I am a Liberian, but currently live and work in Accra, Ghana as Executive Director of Women Peace and Security Network Africa. I lead a team of highly competent women to promote women’s participation in peace and security governance in Africa. This entails training rural women in community peacebuilding processes (one of my true passions), and organising and mobilising non-violent peace advocacy campaigns. I also spend part of my time lobbying policy makers for implementation of the many instruments on women’s involvement in peace and security processes, specifically UN Security Council Resolutions 1325 and 1820. I initially did not like lobbying as it seemed too focused on talk, with little or no action. However I realised that decision makers at this level have only a bird’s eye view of what is happening. I also realised that my “big mouth” is a means of communicating what women in conflict situations are really going through.
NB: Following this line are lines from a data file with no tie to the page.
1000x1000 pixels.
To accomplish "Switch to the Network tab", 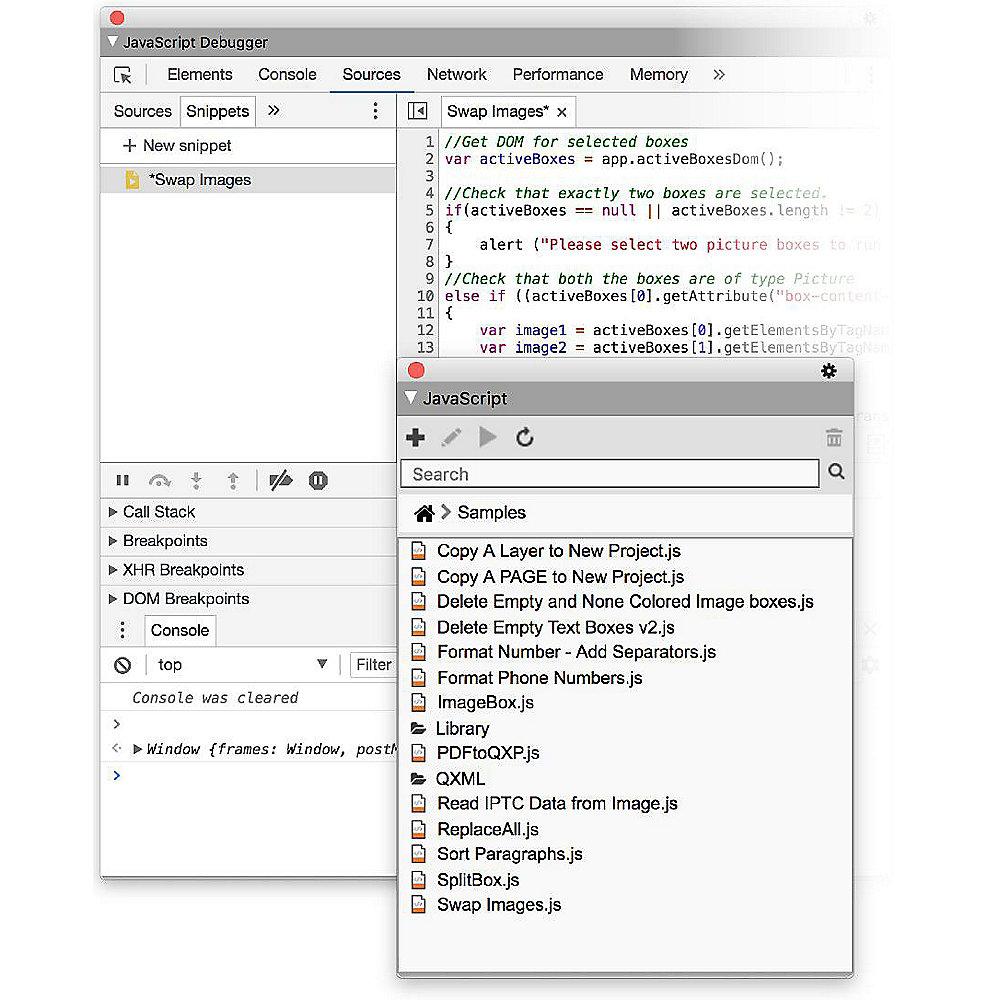I will tap(456, 75).
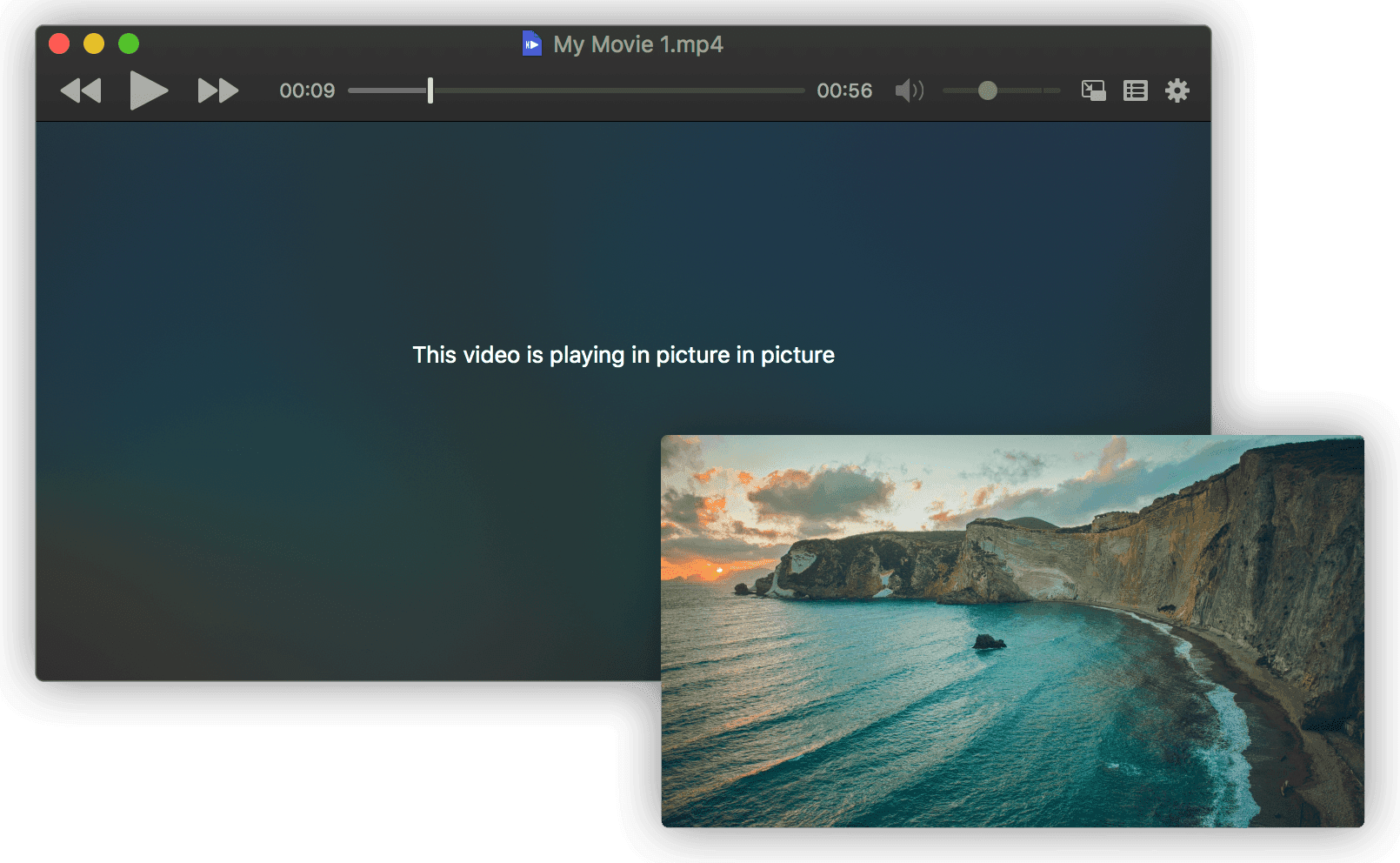Click the My Movie 1.mp4 file icon
Screen dimensions: 1400x863
(x=532, y=43)
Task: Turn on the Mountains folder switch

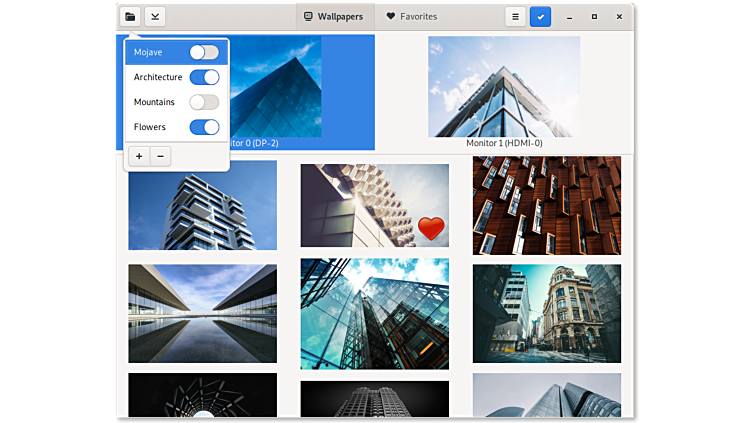Action: tap(204, 102)
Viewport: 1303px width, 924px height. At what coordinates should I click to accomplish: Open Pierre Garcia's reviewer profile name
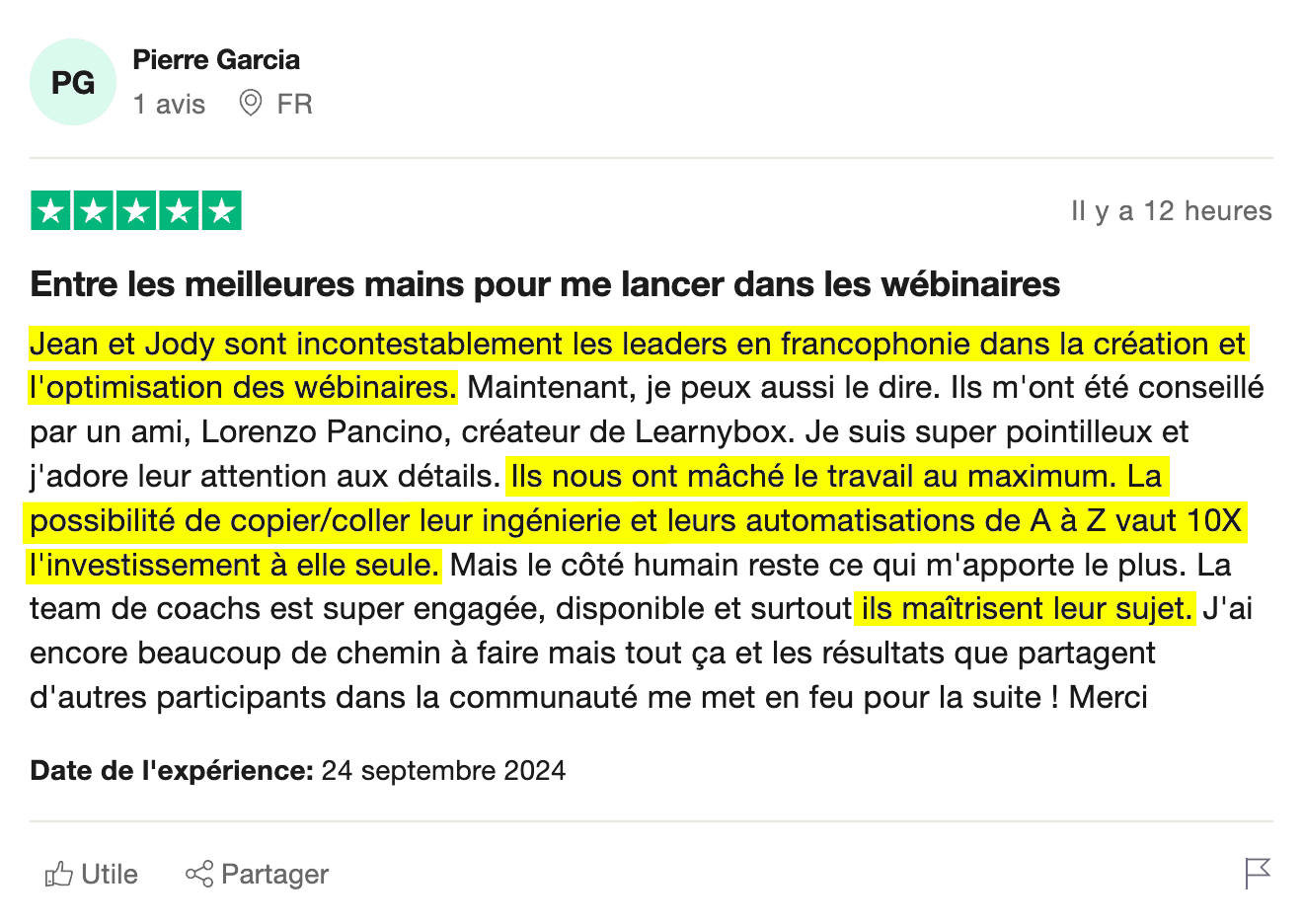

I call myself a feminist because I believe women have the right to live and achieve their full God given potentials. I feel sad at the state of women in the world and wish for more change in the situation alongside the acknowledgement that women are leading the way in changing this. I am always willing to work with other women for the improvement of women’s status. In Liberia, I joined my fellow countrywomen in calling for an end to the war that plagued our lives. I always aim to help others become aware of how much further women need to go and how society restricts them and predetermines their roles. I strongly believe that we can only make a difference in the world through unity and our collective strength.
In most African society the misconceptions about feminism have caused many African feminists to face unneces- sary stigma. We are labelled as unmarried, lesbian, lawless, radical women, who refuse the African “tradition” of women submitting to their men. I am aware that many people do not fully understand what feminism is about. I feel that naming myself as a feminist and clearly stating what I stand for is really important. I have named myself, but also walked the talk, which has silenced a lot of critics.
I draw strength and inspiration from the strength and resilience of African women, who continue to mobilise and seek change in their situations, despite having little or no resources. The level of passion for change that is exhibited by an ordinary African woman speaks to me personally. My thought is always, “if she is not giving up, despite the odds, who am I to give up?”. I first witnessed this through the lives of my mother and grandmother, the first African feminists that I knew.